Injuries to the gums and teeth can be potentially severe dental emergencies if they are ignored. The risks of irreparable damage are greater if these types of injuries are overlooked for too long and they may also need more widespread treatments in the future to mend damage that may perhaps have been attended to sooner.
Here are a handful of dental emergencies and a brief summary of the ways of how to deal with them:
Severe tooth pains - The initial step is to rinse your mouth fairly thoroughly with warm water. After that use dental floss to take out any foods that might be trapped in-between your teeth. If there is any inflammation, apply wrapped ice or a cold compress to the outside of your cheek or oral cavity. Avoid placing any pain killers like aspirin against the gums of an aching tooth as they might burn the gum tissues.
Cracked, chipped or broken teeth - Try to set aside any busted pieces. Rinse meticulously the remaining fragments and your mouth with warm water. If there's bleeding, put on a piece of gauze to the area for something like 10 minutes or until the bleeding stops. Put on a cold compress to the outer surface of the mouth, cheek, or lip close by the broken/chipped tooth to keep any inflammation down and relieve pain.
Knocked-out tooth - Retrieve the tooth, grip it by the crown (the section that is usually exposed in the mouth), and rinse off the tooth root with water if it's dirty. Don't scrub it or get rid of any attached tissue fragments. If at all possible, put the tooth back into the socket, but be sure it is facing the right way. Do not force it back into the socket however. If you cannot set the tooth back into its socket, place the tooth in a cup of milk (if you have no milk, use water with a pinch of salt). Visit your dentist as soon as possible. Knocked out teeth with the highest probability of being saved are those seen by the oral health care professional and returned to their socket within one hour of being knocked out.
Extruded (partially dislodged) tooth - See your oral health care provider right away. Until you reach your oral health doctor's office, to relieve pain, put on a cold compress to the outside of the mouth or cheek in the affected area. Take an over-the-counter pain reliever like Tylenol or Advil, if needed.
Objects trapped between your teeth - Gently, try using floss to cautiously dislodge the object. If you are unable to remove the object, see your oral health care professional. Keep in mind, never to use pointed objects like pins to poke at the stuck object as these instruments can cut the tissues of the gums or scratch up the exterior of the tooth.
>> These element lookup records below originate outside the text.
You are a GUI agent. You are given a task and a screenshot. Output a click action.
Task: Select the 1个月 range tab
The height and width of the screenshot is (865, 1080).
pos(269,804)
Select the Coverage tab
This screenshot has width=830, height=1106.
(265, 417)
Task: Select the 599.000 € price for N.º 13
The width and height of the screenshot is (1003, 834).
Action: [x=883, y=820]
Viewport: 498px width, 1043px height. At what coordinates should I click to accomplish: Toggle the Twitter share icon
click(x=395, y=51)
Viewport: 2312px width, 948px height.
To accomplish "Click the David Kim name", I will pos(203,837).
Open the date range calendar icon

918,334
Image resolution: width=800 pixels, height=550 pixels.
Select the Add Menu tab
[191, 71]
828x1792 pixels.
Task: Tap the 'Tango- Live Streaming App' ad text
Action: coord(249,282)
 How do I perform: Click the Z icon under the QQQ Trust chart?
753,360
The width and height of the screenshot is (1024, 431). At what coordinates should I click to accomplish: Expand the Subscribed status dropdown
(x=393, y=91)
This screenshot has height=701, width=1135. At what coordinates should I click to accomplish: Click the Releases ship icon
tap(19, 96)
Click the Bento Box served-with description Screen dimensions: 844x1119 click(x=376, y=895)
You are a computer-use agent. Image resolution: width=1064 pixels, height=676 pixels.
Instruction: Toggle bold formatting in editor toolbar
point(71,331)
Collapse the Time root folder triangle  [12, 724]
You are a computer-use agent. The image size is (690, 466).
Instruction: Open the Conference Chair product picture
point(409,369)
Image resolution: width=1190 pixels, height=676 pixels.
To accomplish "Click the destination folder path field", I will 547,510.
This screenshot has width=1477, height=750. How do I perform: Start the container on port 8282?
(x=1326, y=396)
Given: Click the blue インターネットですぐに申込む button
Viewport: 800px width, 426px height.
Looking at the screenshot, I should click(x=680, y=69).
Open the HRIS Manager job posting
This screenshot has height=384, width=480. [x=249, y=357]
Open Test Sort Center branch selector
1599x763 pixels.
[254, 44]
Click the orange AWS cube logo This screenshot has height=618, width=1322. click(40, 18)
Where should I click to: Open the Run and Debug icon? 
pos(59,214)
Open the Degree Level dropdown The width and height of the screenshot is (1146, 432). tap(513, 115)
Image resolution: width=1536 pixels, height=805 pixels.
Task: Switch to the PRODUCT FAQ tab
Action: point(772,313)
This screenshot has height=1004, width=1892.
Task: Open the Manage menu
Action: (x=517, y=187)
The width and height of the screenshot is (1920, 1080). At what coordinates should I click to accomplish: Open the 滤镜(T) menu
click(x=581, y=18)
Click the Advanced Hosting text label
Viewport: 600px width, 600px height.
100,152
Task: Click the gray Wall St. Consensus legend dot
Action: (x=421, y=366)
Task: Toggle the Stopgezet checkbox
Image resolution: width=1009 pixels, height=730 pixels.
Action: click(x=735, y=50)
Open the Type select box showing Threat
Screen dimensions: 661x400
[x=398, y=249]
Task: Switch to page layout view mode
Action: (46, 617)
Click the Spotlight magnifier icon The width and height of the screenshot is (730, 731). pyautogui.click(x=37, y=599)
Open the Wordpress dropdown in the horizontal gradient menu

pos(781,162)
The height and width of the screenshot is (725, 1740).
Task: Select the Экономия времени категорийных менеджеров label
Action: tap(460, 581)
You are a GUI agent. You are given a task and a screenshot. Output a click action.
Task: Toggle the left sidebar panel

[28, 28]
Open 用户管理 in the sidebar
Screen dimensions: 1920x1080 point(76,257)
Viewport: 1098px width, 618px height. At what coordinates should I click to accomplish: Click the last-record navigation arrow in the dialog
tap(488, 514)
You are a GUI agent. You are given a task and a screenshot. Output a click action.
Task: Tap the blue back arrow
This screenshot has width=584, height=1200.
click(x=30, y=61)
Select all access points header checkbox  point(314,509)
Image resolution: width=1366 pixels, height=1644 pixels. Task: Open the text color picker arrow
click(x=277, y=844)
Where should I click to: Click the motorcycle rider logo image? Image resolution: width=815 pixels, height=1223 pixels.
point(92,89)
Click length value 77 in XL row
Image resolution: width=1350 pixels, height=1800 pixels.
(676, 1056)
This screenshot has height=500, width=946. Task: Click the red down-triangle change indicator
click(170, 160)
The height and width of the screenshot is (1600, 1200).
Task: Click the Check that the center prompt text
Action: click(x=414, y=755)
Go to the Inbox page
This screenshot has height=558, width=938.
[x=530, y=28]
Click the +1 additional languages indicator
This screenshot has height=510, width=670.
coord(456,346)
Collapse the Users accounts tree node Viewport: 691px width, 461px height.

Tooth abscesses - Tooth abscesses are infections close to the root of a tooth or in the spaces connecting the gums and teeth. These may be very severe and can impair the tissues adjoining the infection. If left untreated, the infection may spread to other regions of the body.
Because of the serious oral health and general health issues that might result from an abscess, visit your oral health care professional as soon as possible if you detect a pimple-like swelling on your gum that commonly is hurting. In the meantime, to relieve the pain and pull the pus toward the exterior, try rinsing your mouth with a mild salt water solution (1/2 teaspoon of salt in eight ounces of water) several times a day.